──────── Supplied data ────────

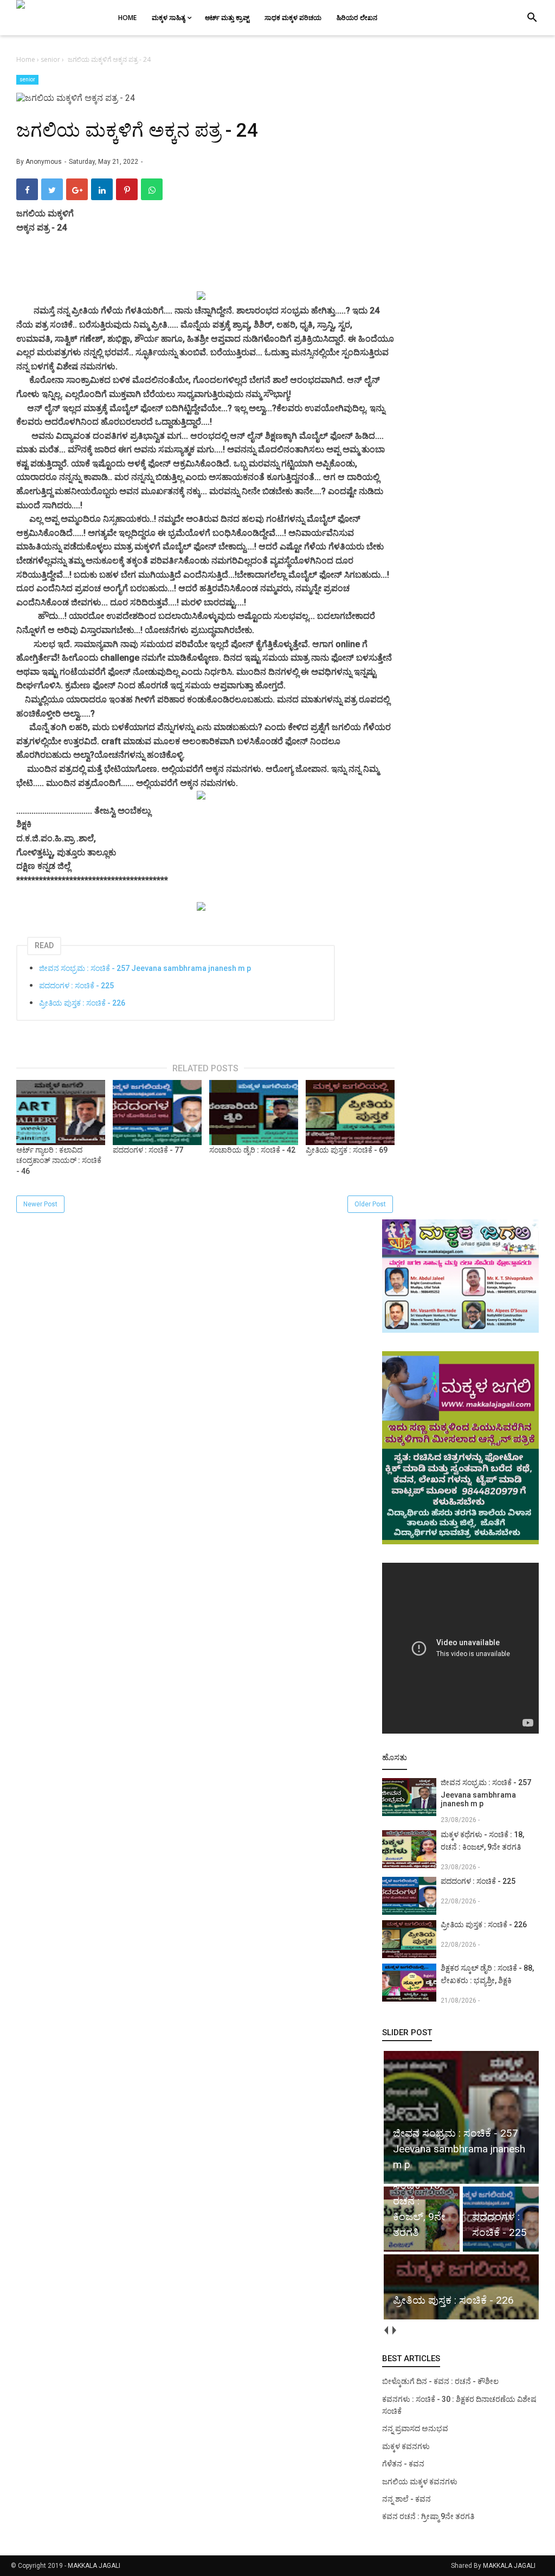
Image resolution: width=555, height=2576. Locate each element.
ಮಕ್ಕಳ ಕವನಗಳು (406, 2446)
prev (386, 2330)
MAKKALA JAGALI (94, 2565)
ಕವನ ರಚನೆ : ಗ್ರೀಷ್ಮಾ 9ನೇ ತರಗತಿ (428, 2516)
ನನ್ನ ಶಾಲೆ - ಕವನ (406, 2499)
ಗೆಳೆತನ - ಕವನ (403, 2463)
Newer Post (40, 1204)
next (394, 2330)
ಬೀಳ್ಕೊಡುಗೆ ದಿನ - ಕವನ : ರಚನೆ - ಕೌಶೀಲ (440, 2381)
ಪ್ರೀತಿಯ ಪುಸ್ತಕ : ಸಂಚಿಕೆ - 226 (82, 1003)
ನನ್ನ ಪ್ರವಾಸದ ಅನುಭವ (415, 2428)
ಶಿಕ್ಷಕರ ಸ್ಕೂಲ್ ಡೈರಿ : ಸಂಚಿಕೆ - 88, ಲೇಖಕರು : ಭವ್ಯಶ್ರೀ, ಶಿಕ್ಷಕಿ (487, 1974)
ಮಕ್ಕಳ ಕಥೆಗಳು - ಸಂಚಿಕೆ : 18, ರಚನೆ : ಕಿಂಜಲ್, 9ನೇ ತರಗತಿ (482, 1840)
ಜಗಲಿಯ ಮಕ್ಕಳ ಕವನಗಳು (419, 2481)
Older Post (370, 1204)
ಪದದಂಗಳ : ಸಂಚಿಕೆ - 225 (76, 985)
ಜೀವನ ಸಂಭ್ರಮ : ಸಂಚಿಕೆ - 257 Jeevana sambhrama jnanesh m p (145, 968)
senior (27, 79)
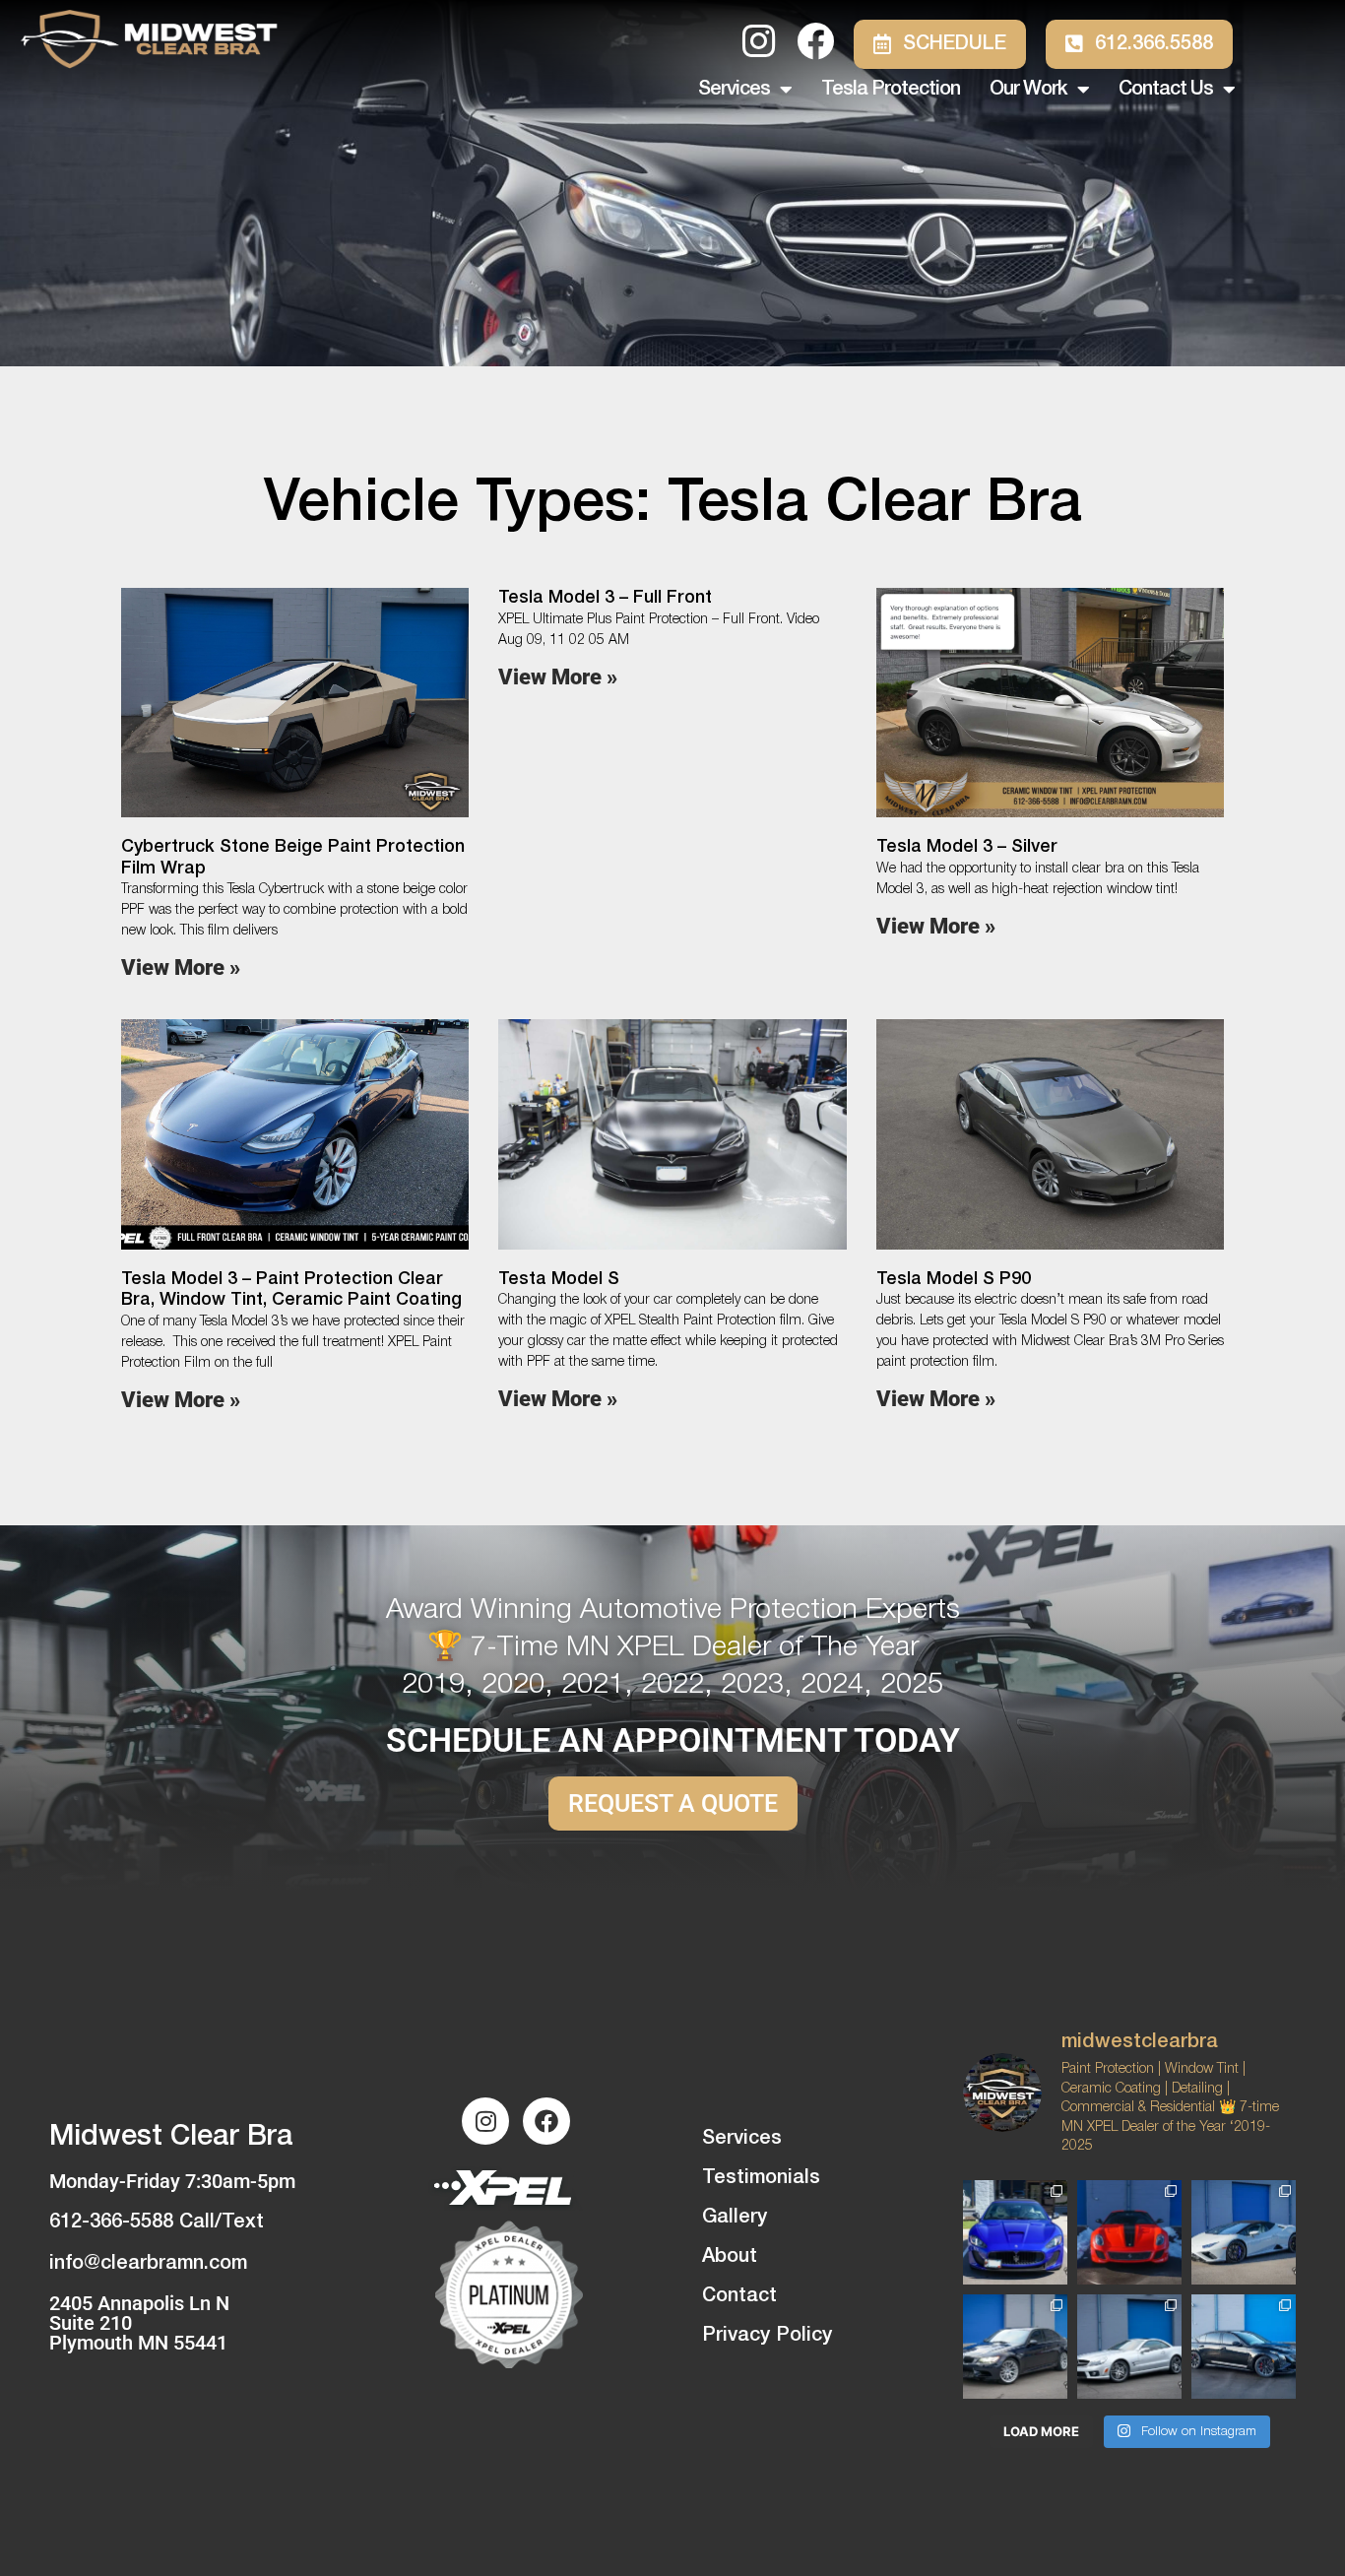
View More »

────────

Word for word, give the data above again, without any images.

Image resolution: width=555, height=2576. Locate each element.
ಮಕ್ಕಳ ಕವನಗಳು (406, 2446)
prev (386, 2330)
MAKKALA JAGALI (94, 2565)
ಕವನ ರಚನೆ : ಗ್ರೀಷ್ಮಾ 9ನೇ ತರಗತಿ (428, 2516)
ನನ್ನ ಶಾಲೆ - ಕವನ (406, 2499)
ಗೆಳೆತನ - ಕವನ (403, 2463)
Newer Post (40, 1204)
next (394, 2330)
ಬೀಳ್ಕೊಡುಗೆ ದಿನ - ಕವನ : ರಚನೆ - ಕೌಶೀಲ (440, 2381)
ಪ್ರೀತಿಯ ಪುಸ್ತಕ : ಸಂಚಿಕೆ - 226 (82, 1003)
ನನ್ನ ಪ್ರವಾಸದ ಅನುಭವ (415, 2428)
ಶಿಕ್ಷಕರ ಸ್ಕೂಲ್ ಡೈರಿ : ಸಂಚಿಕೆ - 88, ಲೇಖಕರು : ಭವ್ಯಶ್ರೀ, ಶಿಕ್ಷಕಿ (487, 1974)
ಮಕ್ಕಳ ಕಥೆಗಳು - ಸಂಚಿಕೆ : 18, ರಚನೆ : ಕಿಂಜಲ್, 9ನೇ ತರಗತಿ (482, 1840)
ಜಗಲಿಯ ಮಕ್ಕಳ ಕವನಗಳು (419, 2481)
Older Post (370, 1204)
ಪದದಂಗಳ : ಸಂಚಿಕೆ - 225 (76, 985)
ಜೀವನ ಸಂಭ್ರಮ : ಸಂಚಿಕೆ - 257 Jeevana sambhrama jnanesh m p (145, 968)
senior (27, 79)
View More »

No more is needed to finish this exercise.